*Provided data*:
------------------------------------------------------------

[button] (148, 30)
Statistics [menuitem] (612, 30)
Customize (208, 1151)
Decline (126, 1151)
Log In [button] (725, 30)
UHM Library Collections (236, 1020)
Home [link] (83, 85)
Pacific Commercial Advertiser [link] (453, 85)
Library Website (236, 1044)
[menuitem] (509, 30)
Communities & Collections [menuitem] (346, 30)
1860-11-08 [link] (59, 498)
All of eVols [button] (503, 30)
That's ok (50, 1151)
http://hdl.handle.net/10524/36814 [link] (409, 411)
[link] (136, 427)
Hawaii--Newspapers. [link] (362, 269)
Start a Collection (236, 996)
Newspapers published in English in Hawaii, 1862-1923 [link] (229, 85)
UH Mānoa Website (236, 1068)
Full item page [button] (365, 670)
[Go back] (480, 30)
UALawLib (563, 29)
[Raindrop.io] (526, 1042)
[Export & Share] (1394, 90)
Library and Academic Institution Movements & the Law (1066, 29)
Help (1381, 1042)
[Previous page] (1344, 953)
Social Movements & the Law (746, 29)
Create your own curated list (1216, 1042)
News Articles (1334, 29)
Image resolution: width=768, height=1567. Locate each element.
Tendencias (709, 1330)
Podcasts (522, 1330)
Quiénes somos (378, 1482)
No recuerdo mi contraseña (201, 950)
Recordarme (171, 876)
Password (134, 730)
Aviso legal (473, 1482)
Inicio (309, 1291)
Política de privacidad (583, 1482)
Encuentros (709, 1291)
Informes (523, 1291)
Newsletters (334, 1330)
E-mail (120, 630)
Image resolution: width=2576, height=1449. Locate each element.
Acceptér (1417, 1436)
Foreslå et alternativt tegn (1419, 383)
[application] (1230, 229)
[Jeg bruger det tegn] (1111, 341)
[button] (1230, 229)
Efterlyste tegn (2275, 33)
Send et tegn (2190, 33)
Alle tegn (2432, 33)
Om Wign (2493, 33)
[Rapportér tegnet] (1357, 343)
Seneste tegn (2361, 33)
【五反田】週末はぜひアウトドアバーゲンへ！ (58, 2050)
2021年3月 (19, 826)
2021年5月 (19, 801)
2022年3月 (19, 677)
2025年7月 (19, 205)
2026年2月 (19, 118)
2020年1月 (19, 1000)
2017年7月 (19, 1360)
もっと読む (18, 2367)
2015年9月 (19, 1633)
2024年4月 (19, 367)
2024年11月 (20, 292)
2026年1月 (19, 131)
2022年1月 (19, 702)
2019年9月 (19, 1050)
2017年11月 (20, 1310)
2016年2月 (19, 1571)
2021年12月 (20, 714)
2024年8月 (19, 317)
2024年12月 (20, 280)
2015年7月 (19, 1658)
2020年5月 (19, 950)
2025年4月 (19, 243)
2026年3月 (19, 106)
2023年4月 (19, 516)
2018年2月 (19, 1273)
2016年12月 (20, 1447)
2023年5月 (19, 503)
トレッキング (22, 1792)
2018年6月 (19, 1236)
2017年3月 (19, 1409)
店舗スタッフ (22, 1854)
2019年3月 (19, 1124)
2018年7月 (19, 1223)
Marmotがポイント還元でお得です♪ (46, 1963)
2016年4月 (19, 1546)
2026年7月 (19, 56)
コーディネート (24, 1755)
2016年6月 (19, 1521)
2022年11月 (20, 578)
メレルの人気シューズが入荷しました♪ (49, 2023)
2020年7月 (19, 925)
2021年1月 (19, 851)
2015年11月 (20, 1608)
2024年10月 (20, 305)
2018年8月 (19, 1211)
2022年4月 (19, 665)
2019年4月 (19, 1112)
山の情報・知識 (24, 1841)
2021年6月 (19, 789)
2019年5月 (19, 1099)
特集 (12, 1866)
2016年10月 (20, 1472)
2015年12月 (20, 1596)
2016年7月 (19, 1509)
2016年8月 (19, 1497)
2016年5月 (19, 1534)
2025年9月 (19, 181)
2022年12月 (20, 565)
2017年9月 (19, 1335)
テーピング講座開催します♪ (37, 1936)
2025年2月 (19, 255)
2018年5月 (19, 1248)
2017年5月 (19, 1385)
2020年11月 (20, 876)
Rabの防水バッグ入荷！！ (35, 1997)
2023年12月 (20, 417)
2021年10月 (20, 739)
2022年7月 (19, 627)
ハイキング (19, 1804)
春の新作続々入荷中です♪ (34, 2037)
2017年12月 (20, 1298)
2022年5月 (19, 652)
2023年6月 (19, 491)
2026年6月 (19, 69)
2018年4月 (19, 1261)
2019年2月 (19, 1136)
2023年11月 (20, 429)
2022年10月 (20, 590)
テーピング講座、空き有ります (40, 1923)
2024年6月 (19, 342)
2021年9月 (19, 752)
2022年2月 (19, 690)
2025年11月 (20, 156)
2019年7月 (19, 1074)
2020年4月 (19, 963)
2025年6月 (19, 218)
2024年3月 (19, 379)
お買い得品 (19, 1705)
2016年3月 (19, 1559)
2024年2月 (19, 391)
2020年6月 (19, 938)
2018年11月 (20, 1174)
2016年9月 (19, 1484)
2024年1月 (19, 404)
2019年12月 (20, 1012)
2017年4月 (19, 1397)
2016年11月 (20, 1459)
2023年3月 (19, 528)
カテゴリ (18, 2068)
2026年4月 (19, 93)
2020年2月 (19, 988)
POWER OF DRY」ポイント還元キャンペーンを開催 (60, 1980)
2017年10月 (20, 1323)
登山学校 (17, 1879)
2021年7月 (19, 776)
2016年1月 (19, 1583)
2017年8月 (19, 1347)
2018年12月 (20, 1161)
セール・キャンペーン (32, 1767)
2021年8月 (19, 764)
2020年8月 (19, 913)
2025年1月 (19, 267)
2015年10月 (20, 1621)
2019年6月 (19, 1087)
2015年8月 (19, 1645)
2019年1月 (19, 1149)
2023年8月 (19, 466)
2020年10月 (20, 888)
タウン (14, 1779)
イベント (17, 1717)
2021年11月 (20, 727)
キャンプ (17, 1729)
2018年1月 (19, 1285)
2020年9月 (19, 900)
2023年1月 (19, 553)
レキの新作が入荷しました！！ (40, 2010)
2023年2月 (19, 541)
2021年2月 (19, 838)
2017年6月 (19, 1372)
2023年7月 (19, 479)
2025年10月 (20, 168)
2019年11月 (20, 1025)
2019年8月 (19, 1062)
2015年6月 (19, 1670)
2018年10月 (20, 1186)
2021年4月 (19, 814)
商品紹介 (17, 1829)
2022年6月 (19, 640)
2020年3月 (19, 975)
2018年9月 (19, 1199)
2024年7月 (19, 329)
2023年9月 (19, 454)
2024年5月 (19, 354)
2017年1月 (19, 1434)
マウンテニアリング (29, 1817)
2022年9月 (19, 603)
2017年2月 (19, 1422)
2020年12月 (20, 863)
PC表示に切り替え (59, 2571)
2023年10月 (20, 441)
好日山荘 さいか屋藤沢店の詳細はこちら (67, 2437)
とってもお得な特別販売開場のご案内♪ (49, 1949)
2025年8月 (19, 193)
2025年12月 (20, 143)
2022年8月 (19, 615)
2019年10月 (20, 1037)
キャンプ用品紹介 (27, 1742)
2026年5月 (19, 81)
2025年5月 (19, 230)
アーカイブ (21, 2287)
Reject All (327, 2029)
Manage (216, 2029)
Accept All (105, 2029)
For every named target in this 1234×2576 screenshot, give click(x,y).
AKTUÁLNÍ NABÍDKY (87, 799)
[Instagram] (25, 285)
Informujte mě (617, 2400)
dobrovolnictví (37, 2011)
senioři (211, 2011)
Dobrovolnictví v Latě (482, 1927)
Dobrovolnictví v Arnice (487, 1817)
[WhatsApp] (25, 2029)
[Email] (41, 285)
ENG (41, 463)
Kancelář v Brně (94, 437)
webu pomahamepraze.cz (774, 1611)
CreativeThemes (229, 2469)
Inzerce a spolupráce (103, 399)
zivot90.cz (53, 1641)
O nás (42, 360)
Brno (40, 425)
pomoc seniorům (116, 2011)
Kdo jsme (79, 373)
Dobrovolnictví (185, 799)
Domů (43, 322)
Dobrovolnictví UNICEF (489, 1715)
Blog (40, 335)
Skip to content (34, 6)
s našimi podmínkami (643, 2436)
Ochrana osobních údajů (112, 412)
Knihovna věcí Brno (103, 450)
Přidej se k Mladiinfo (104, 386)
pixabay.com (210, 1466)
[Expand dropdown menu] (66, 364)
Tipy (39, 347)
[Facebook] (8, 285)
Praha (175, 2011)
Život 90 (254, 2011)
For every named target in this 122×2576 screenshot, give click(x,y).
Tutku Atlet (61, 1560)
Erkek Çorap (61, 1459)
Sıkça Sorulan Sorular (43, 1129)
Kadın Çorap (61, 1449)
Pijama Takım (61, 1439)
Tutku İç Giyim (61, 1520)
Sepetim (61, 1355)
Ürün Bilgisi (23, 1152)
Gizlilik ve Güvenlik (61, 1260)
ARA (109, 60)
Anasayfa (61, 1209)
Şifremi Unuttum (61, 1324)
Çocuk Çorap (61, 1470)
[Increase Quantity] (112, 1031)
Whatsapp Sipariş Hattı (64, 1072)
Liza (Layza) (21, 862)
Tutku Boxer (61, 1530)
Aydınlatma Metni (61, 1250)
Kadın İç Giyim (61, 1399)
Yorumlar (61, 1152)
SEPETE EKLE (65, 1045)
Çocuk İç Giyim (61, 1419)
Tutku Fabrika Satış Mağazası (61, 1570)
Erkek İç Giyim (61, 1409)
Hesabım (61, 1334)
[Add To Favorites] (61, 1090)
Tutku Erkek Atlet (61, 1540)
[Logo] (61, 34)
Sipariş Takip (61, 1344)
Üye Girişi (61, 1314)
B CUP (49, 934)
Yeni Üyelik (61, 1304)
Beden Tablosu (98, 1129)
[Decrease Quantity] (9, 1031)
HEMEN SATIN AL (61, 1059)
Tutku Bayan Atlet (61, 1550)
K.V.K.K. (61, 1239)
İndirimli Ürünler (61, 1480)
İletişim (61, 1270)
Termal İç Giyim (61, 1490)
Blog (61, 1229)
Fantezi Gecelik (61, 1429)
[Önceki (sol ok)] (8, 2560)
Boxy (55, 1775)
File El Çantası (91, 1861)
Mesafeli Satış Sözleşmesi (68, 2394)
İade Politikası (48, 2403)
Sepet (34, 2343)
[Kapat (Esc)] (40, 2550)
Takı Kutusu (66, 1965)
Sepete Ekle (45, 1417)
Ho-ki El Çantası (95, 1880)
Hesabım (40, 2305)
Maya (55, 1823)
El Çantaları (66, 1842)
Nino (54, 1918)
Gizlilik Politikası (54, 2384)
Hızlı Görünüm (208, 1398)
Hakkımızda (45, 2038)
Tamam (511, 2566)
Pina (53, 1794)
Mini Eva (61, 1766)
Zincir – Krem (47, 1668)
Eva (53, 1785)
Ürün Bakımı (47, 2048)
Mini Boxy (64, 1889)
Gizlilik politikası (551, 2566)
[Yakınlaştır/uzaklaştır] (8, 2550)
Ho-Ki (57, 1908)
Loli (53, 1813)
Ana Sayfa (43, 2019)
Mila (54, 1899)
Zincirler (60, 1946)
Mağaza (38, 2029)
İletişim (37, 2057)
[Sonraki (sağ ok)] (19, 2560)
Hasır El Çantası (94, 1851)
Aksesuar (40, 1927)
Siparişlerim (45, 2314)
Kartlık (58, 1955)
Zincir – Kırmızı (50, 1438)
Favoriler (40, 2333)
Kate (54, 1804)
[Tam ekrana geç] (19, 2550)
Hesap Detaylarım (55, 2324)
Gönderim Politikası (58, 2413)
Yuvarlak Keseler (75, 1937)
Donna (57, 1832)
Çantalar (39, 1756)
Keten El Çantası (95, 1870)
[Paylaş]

------------------------------------------------------------

*Work task*:
Please give an exact copy of the lines above, beginning with the line containing "2025年7月 (19, 205)" and running through the line containing "2016年4月 (19, 1546)", and of no other lines.

*Solution for this task*:
2025年7月 (19, 205)
2026年2月 (19, 118)
2020年1月 (19, 1000)
2017年7月 (19, 1360)
もっと読む (18, 2367)
2015年9月 (19, 1633)
2024年4月 (19, 367)
2024年11月 (20, 292)
2026年1月 (19, 131)
2022年1月 (19, 702)
2019年9月 (19, 1050)
2017年11月 (20, 1310)
2016年2月 (19, 1571)
2021年12月 (20, 714)
2024年8月 (19, 317)
2024年12月 (20, 280)
2015年7月 (19, 1658)
2020年5月 (19, 950)
2025年4月 (19, 243)
2026年3月 (19, 106)
2023年4月 (19, 516)
2018年2月 (19, 1273)
2016年12月 (20, 1447)
2023年5月 (19, 503)
トレッキング (22, 1792)
2018年6月 (19, 1236)
2017年3月 (19, 1409)
店舗スタッフ (22, 1854)
2019年3月 (19, 1124)
2018年7月 (19, 1223)
Marmotがポイント還元でお得です♪ (46, 1963)
2016年4月 (19, 1546)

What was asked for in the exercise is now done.